Nous appelons à la guerre sainte contre la croisade des repus. Soif, est le maître mot du désert. Soif de la grandeur d’Allah et des espaces infinis, soif d’anéantir ces chiens de chrétiens sans foi, sans honneur, ces êtres veules qui rampent au mot dollar, ces porcs goinfrés de suffisance, gonflés de vanité, et nous frères musulmans, fiers et beaux avec nos djellabas, nos turbans, nos femmes soumises et cachées, nous sommes les chevaliers des temps modernes en lutte pour purifier les terres saintes des griffes du grand Satan, comme jadis les chrétiens partaient laver les Lieux saints de la souillure musulmane. À travers les siècles, la pérennité des Lieux. Nous avons les mots. Les avons pris au grand Satan. Les manipulons, dévions, brandissons. Notre technique est de nous couler dans la vie quotidienne des Occidentaux, épouser leurs vices pour endormir leurs soupçons. Ne craignons pas la brûlure du soleil, le vent du désert, connaissons les moindres recoins de nos terres arides, pouvons nous cacher, mentir, égorger les traîtres. Exaltons la vertu guerrière et la beauté du corps à corps, face à la brutalité bête des bombes. Chaque jour, à la télévision, la stupide Amérique dévoile ses peurs, ses tactiques, ses points faibles. Ses bégaiements enflamment les musulmans du monde entier. L’appel au jihad de nos mollahs sert nos desseins. Sans peur et sans reproche, nous avançons masqués. Suprême supériorité, nous ne craignons pas la mort. Les rats américains intègrent, affolés, leurs égouts dorés, redoutent le ciel d’où viendront les anges kamikazes, cherchent la parade à la pénétration de l’anthrax dans leur corps obèse.
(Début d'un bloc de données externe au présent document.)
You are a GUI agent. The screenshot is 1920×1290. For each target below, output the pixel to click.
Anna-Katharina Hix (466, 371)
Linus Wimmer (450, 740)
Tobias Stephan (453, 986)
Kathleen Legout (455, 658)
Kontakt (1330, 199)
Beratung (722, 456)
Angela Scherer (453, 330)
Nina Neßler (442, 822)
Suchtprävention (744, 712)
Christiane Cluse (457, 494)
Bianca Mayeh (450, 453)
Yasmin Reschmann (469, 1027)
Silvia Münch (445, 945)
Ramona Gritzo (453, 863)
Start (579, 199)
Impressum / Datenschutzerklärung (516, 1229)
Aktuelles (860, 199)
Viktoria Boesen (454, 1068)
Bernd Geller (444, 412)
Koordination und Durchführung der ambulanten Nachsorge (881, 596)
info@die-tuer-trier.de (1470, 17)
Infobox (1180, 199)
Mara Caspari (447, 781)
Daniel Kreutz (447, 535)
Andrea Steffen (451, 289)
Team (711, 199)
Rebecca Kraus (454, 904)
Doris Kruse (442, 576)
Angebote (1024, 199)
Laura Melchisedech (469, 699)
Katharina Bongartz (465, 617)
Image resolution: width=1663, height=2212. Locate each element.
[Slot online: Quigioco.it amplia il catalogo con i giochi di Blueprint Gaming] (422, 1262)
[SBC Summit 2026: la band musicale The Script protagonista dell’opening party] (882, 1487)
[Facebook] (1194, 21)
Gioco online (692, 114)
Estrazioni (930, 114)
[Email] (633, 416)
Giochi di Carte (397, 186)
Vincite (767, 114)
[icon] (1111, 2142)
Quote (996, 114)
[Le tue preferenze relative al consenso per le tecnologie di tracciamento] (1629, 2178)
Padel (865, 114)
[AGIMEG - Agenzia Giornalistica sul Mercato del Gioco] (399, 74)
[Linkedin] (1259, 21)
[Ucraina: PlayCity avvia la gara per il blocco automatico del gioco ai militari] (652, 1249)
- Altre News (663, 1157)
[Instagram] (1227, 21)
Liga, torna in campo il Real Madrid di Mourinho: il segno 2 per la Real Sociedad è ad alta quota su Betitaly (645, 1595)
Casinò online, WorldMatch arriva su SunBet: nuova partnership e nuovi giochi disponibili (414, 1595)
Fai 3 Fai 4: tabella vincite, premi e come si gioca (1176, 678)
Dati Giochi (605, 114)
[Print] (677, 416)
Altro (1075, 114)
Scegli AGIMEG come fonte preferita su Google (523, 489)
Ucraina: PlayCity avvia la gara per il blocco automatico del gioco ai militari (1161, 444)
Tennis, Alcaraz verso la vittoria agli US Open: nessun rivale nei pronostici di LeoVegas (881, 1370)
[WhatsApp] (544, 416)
Ayant pensé, Oussama Ben Laden porte à ses lèvres un verre de thé.

Quels mots opposer à ceux de Ben Laden ? Joie ? Liberté ? Aimez-vous les uns les autres ? Oui, nous pouvons les opposer, mais sans haine. Attentifs et sans haine.

Tout ça me donne des boutons, pense la bécasse qui, soudain, aperçoit sur son bras une tache d’anthrax. Elle entre à l’hôpital se faire soigner. Trois semaines plus tard, elle sort de l’hôpital, guérie. Envoie par e-mail son article au Sacré Peuple.